【平安名純代・米国特約記者】米海兵隊が2017年から岩国基地(山口県)に配備予定のステルス最新鋭戦闘機F35の駐機場を嘉手納基地内に整備する計画を立てていることが9日までに分かった。日米両政府は沖縄での同機の運用について明らかにしていないが、岩国への配備とともに県内での一体運用を想定した計画が進められていることが示された形だ。

 米海兵隊が公表した「2015年海兵航空計画」によると、16米会計年度(15年10月~16年9月)に嘉手納基地内でF35配備用の駐機場整備が実施される予定となっている。

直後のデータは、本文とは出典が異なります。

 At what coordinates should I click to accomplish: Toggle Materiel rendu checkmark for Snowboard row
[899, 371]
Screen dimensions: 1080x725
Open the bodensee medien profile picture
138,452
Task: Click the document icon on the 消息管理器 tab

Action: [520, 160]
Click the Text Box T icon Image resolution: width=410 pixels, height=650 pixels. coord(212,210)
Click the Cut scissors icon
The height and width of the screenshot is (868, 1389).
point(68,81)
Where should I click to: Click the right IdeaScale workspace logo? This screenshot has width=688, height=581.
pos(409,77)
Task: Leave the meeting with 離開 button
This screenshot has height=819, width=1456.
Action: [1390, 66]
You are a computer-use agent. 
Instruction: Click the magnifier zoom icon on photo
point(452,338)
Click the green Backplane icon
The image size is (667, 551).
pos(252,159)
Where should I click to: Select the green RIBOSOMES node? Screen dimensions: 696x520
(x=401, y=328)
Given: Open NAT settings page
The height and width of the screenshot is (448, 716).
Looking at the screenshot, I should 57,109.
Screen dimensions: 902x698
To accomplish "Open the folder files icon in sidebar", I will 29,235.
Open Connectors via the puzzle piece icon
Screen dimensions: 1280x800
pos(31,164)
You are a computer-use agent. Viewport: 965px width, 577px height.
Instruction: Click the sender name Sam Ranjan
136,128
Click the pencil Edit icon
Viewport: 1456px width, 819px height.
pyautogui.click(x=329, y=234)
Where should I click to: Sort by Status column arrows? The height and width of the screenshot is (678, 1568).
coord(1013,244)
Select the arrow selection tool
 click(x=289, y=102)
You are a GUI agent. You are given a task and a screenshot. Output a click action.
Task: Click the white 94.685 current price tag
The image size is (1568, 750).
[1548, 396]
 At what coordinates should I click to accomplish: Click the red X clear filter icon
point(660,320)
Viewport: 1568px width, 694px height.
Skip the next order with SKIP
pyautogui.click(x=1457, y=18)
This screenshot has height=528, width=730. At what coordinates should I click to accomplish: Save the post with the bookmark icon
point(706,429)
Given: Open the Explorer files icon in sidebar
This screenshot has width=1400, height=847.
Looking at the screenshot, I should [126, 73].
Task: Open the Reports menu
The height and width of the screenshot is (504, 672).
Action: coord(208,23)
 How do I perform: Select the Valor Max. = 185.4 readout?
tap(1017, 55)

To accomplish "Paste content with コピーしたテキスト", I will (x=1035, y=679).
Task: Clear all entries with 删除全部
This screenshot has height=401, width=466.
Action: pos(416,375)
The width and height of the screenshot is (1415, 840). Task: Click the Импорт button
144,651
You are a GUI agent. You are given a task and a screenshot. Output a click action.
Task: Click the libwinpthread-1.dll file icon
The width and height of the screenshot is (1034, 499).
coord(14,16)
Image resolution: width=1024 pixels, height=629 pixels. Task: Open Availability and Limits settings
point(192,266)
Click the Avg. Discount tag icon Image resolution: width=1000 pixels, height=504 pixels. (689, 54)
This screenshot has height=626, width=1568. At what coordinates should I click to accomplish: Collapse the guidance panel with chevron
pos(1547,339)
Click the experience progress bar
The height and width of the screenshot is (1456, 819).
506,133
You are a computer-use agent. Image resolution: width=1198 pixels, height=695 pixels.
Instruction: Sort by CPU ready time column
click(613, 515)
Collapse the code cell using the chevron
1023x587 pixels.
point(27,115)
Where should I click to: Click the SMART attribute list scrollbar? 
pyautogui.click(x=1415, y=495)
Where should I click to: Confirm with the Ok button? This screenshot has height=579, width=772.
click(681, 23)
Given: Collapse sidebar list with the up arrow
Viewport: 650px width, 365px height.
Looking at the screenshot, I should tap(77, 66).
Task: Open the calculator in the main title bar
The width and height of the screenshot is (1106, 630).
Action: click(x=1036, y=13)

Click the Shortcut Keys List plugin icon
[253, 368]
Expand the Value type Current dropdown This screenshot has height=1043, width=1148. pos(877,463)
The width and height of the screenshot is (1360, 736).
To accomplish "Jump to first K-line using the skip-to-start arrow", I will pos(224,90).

 海兵隊は、アジア太平洋地域における訓練や基地運用方針を示した計画書「2025戦略展望」の中で、次世代主力戦闘機の導入に向け、キャンプ・シュワブ(名護市)とキャンプ・ハンセン(金武町、宜野座村など)にまたがる中部訓練場上空に特別使用空域を再設計する方針を説明。米国防総省筋は本紙の取材に対し、名護市辺野古の新基地も同機の運用対象と述べ、「域内での訓練区域を利用可能な状態に整備する必要がある」などと説明していた。

 政府が11年に県へ提出した辺野古の新基地建設に伴う環境影響評価(アセスメント)には、F35は対象機種に含まれていない。

 一方で、「15年海兵航空計画」には、米軍普天間飛行場を継続使用するための工事計画も18会計年度まで明記。辺野古新基地は18年度から航空機格納庫を建設する計画も記されている。